経営とITサイトと日経BPコンサルティングは、「経営とPC」をテーマにしたアンケート調査を実施した。経営改革やPC利用に関して、管理職や一般社員といったユーザー部門と情報システム部門の意識の差を探ることが目的である。調査結果について、数回にわたり、報告する。

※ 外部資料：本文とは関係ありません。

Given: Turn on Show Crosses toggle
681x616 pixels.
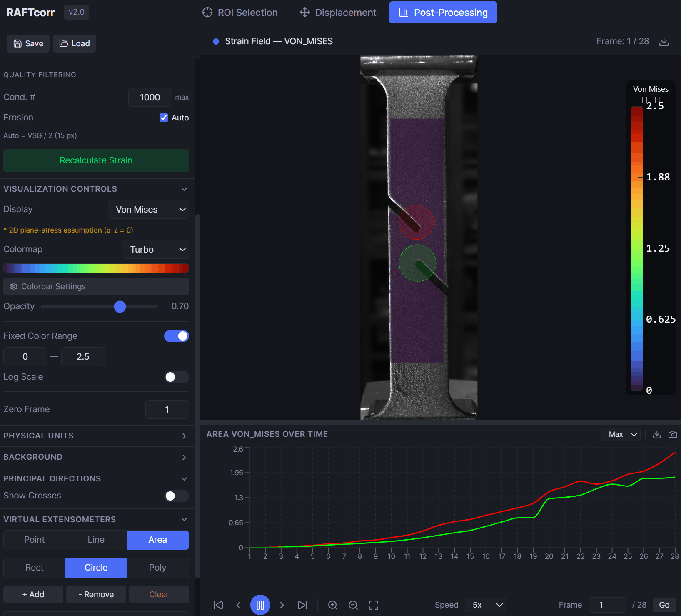Looking at the screenshot, I should click(x=177, y=496).
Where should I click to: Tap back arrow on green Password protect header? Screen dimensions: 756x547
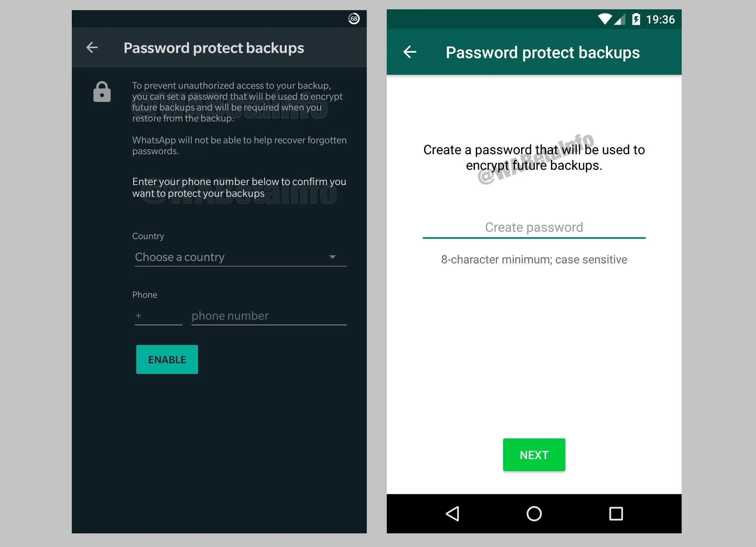(410, 52)
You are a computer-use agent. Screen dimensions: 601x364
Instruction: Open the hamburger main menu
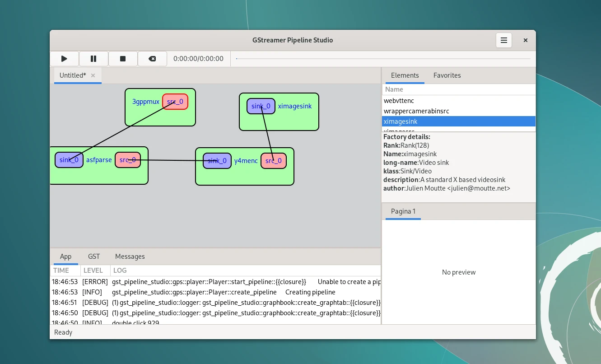point(504,40)
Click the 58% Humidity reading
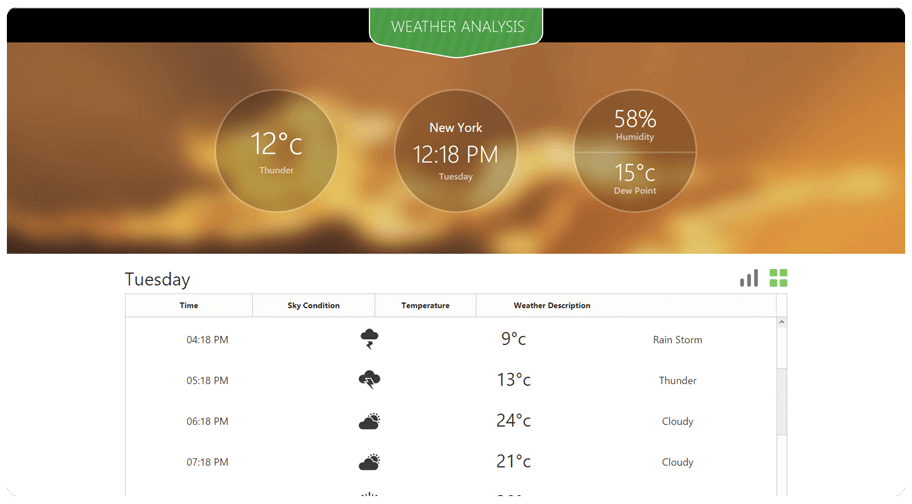This screenshot has width=912, height=504. (635, 123)
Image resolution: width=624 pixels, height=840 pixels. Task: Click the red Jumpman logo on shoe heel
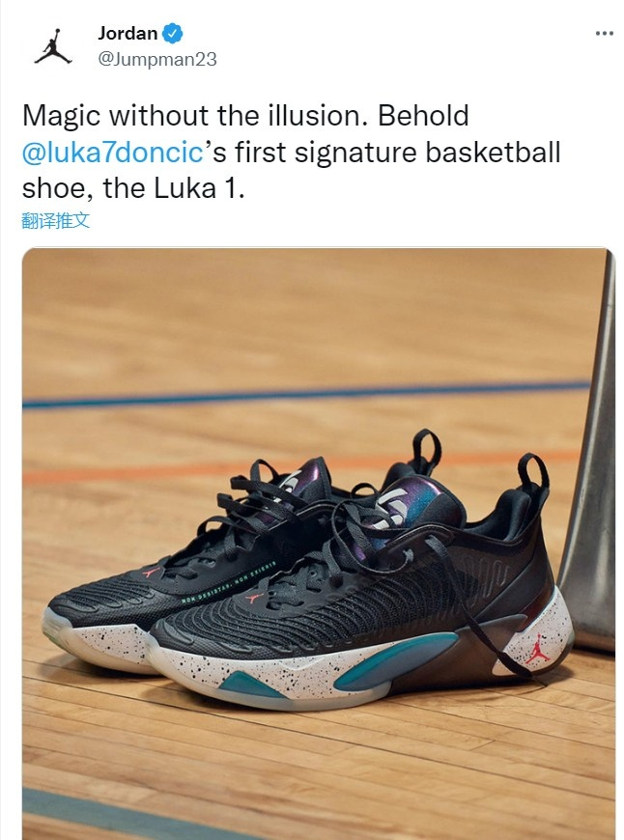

 勤務先で導入するパソコンを選ぶ際に重視する点は何か。15項目を列挙し、重視する順に3項目を選んでもらった結果、もっとも重視する点は「処理性能の高さ」であった。回答者の62.2%がこの項目を選んでいる。以下、「故障、障害の少なさ」(44.1%)、「価格性能比の高さ(コストパフォーマンス)」(37.0%)、「購入時の価格の安さ(絶対金額)」(36.6%)、「セキュリティ機能」(33.0%)」という順序になった。

 この結果自体には特に目立つ点はないが、管理職、一般社員、情報システム担当者に分けて結果を見ると、3者ごとに重視する点が異なっていることが分かった。3者とも第1位は「処理性能の高さ」であったが、従業員数500人以上の企業で比較すると、一般社員の66.8%、管理職の57.3%が処理性能の高さを望んでいるにもかかわらず、情報システム担当者でそれを希望したものは49.3%にとどまった。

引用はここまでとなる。